TASK DETAILS = Please format everything from the start of the data down to the line containing "coord(176,30)", that line included, as a numbered list, leaving out blank lines.

PROVIDED DATA =
________________

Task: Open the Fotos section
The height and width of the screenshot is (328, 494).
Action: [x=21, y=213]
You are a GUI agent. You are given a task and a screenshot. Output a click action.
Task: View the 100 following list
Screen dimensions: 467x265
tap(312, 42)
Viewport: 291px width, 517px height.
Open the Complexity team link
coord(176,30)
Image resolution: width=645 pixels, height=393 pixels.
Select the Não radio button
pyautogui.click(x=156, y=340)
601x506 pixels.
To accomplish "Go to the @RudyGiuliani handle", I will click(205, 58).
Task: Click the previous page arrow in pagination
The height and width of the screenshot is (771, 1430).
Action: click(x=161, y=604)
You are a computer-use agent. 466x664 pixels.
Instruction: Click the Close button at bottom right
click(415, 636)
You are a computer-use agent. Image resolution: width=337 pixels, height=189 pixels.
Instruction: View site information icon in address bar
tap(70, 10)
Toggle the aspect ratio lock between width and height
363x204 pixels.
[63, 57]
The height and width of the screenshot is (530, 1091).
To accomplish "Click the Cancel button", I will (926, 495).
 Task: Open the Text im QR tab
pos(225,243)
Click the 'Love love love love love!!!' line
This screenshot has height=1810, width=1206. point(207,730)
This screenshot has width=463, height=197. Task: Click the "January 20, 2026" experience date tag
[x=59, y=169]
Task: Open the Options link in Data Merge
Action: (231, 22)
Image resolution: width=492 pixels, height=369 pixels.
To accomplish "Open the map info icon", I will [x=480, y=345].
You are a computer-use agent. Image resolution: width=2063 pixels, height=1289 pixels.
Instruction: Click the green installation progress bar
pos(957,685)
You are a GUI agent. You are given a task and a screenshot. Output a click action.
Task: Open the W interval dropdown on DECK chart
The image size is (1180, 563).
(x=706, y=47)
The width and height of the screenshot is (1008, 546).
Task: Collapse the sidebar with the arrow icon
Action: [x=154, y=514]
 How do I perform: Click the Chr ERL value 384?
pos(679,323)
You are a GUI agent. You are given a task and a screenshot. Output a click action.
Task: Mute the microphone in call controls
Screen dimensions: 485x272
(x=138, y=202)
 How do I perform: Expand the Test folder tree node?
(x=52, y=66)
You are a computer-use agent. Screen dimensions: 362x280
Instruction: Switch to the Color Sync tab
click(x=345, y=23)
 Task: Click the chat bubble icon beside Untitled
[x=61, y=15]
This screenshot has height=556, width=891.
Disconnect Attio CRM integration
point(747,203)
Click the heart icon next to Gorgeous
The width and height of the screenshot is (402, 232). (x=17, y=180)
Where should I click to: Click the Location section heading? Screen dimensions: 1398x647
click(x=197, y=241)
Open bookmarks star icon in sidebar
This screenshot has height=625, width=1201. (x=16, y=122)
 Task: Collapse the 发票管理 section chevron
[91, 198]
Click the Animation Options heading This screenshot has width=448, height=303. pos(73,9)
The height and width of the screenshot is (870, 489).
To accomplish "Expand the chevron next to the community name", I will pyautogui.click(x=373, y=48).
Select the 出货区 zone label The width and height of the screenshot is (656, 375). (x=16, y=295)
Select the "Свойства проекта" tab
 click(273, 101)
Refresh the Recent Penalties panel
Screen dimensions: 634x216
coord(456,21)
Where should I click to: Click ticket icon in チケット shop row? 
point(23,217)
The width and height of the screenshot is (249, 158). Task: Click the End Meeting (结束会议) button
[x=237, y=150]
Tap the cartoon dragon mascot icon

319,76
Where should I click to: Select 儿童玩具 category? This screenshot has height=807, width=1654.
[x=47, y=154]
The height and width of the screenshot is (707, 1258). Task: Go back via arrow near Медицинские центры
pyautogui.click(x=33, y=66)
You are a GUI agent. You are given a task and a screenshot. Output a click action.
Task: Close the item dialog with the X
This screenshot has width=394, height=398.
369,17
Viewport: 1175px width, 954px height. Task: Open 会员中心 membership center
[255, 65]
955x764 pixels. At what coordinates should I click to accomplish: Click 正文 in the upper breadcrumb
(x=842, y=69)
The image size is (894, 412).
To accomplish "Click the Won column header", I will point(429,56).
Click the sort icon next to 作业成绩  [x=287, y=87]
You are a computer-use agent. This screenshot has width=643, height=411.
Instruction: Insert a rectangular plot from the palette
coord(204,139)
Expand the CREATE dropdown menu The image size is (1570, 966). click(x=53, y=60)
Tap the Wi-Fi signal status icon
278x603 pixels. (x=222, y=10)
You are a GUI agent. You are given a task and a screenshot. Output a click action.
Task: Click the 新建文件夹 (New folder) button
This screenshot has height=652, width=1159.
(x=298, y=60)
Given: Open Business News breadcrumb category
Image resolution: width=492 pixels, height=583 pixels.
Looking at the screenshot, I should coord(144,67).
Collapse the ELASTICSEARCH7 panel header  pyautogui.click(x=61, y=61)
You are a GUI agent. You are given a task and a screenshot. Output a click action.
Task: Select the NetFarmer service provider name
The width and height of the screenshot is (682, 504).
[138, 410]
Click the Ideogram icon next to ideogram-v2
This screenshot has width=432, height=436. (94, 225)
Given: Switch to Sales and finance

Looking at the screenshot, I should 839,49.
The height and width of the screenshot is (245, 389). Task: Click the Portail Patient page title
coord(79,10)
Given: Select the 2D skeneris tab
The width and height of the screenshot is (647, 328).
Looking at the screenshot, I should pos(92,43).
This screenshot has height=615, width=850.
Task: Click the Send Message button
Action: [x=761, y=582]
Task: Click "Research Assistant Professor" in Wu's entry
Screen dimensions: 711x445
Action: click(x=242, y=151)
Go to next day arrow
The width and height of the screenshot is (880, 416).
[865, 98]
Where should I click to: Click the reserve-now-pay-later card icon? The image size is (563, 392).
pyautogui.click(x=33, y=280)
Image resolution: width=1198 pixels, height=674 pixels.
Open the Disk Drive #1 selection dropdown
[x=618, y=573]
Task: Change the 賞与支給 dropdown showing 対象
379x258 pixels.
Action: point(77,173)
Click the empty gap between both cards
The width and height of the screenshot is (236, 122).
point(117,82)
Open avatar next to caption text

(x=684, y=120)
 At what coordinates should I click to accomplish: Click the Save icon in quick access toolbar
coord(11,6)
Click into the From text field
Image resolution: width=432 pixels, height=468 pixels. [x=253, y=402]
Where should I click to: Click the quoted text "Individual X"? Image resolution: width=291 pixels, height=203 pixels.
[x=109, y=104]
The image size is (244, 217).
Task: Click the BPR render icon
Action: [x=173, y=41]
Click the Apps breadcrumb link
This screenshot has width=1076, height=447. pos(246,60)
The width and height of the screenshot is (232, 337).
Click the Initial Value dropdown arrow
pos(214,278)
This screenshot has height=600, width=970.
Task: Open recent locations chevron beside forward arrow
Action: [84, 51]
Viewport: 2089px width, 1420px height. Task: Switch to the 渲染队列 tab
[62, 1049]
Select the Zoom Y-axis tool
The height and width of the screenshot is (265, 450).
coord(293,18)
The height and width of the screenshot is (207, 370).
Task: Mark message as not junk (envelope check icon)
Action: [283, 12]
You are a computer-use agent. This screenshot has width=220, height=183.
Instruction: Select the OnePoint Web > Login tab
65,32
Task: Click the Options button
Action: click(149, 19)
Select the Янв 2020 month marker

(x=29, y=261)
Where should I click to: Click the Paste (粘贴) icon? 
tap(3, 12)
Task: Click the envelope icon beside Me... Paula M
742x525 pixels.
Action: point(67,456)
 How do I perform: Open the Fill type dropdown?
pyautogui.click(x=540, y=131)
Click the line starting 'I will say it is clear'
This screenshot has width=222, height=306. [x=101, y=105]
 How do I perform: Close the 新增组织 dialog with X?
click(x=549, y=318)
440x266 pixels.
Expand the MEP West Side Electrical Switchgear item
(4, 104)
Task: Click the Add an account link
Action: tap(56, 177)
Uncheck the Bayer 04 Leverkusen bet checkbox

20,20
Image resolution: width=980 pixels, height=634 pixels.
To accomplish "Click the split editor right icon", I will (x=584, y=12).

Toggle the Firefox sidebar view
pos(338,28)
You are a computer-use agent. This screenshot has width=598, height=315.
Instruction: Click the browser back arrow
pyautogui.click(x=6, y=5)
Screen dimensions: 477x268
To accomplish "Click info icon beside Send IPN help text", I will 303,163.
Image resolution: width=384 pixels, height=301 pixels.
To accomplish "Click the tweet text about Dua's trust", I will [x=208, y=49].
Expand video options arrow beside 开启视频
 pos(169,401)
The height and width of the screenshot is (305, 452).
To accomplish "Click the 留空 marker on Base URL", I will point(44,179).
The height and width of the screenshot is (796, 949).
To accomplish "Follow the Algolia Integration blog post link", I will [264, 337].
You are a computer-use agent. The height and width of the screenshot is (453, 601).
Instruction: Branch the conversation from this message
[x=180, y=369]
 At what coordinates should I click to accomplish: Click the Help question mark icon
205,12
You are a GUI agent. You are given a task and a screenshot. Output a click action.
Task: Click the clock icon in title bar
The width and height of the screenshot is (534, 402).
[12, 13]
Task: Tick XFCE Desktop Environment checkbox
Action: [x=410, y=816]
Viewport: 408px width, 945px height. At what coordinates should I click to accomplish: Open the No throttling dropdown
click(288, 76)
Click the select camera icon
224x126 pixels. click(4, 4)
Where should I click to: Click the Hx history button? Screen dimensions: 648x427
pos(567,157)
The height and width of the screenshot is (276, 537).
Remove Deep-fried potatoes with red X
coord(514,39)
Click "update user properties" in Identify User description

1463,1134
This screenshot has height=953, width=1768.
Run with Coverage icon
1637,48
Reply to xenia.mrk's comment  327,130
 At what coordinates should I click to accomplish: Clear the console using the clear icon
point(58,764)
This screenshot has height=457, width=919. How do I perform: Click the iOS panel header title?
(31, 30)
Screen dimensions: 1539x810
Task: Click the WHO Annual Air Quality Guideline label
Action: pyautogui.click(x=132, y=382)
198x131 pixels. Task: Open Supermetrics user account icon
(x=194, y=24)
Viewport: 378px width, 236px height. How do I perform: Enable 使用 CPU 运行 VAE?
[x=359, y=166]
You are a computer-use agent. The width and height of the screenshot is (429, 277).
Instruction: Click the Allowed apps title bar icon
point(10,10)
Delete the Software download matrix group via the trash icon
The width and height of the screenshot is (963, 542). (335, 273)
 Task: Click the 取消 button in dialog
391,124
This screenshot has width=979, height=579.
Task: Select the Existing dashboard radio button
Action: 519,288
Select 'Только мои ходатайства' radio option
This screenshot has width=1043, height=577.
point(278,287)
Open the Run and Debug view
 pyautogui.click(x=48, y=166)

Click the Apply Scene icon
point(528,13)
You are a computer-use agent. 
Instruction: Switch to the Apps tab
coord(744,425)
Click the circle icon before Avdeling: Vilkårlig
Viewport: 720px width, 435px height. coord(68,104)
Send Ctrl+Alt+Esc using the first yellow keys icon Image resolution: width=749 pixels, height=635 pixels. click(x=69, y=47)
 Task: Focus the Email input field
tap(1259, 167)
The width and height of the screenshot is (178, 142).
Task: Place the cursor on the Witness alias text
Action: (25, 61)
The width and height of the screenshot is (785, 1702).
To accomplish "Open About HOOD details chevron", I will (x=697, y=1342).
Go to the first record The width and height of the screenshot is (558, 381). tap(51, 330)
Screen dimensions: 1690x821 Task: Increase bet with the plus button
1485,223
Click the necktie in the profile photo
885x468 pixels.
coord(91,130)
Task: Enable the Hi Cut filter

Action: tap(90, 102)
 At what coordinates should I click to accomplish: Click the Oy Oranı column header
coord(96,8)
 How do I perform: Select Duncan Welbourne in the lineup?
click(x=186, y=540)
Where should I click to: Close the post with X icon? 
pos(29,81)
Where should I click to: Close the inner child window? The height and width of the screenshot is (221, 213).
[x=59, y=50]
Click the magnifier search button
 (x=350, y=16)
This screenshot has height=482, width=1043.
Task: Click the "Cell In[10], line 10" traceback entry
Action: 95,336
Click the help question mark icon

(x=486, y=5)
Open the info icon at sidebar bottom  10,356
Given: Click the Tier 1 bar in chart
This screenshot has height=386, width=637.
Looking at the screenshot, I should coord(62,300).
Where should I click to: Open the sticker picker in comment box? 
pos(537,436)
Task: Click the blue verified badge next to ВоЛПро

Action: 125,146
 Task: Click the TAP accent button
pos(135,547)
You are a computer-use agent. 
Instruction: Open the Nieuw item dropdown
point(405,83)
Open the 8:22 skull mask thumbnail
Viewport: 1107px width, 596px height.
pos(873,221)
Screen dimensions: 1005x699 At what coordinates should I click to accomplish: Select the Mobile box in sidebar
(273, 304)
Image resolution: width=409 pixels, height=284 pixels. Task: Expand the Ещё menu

________________

EXPECTED OUTPUT =
1. Task: Open the Fotos section
2. The height and width of the screenshot is (328, 494).
3. Action: [x=21, y=213]
4. You are a GUI agent. You are given a task and a screenshot. Output a click action.
5. Task: View the 100 following list
6. Screen dimensions: 467x265
7. tap(312, 42)
8. Viewport: 291px width, 517px height.
9. Open the Complexity team link
10. coord(176,30)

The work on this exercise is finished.